Chris is one of the writers for a book The Beaver and Harper Collins Publishers will publish later this year, 100 Photos that Changed Canada.

THOUGHTS ON THE MULRONEY INQUIRY

There’s no doubt that Brian Mulroney is a strong candidate for the unlikely title of most detested Prime Minister in Canadian history.

His current ordeal, where he’s facing tough questioning at the Oliphant Inquiry probing his business relationship with German-Canadian lobbyist Karlheinz Schreiber, is also, however, showcasing some endearing qualities.

It’s remembered that no Prime Minister had a more loyal Caucus that Mulroney (1984-1991).

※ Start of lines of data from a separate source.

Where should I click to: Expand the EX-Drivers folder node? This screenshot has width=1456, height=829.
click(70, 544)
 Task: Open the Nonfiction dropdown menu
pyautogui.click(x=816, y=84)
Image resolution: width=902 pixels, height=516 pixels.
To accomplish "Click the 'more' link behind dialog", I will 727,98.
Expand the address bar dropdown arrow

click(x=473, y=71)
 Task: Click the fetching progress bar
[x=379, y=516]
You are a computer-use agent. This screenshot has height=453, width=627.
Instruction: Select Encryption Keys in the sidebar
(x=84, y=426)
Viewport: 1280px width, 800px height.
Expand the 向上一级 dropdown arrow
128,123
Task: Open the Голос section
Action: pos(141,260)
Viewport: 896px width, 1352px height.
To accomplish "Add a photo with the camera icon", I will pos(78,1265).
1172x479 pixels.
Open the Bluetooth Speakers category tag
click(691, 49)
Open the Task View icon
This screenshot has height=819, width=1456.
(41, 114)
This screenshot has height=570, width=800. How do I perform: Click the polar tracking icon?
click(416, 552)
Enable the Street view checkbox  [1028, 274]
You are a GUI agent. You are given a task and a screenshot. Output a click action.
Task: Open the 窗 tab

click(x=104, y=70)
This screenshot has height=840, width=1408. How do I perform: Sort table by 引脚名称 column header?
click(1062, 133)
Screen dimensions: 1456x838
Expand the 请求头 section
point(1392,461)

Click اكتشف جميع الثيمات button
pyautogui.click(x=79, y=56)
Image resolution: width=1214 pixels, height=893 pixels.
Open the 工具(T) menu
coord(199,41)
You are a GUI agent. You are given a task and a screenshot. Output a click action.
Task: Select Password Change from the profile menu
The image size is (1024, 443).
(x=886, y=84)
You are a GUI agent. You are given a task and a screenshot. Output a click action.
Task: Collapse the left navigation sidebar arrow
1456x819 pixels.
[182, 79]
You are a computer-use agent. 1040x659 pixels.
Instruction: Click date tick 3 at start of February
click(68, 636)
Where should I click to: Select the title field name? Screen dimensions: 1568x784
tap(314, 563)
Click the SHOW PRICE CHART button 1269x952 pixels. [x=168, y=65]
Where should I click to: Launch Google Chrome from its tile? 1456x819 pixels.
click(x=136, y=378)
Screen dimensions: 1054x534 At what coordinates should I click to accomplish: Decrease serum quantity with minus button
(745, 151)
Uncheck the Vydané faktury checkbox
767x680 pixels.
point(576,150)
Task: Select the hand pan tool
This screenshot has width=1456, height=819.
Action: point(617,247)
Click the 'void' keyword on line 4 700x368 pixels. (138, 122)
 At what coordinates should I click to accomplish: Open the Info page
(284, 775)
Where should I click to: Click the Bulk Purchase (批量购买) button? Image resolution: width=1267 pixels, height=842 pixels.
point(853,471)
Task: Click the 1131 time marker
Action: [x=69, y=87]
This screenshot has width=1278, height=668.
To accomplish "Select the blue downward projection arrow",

He inherited a fractious bunch of MPs after ousting Joe Clark, but by blarney and bluster, he won them all over.

Listening to his testimony on CBC Newsworld, I was struck by his facile use of colloquialisms.

In one circumstance, he commented that he’d be there “in a New York minute.” In another, about the honeymoon period of his relationship with Schreiber, he had him bouncing around “like an Energizer Bunny non-stop” while lobbying the government for an arms manufacturing plant.

For all the pressure he’s under, Mulroney is still able to show flashes of the easy-going personality that helped him cut such a wide swath in Canadian politics.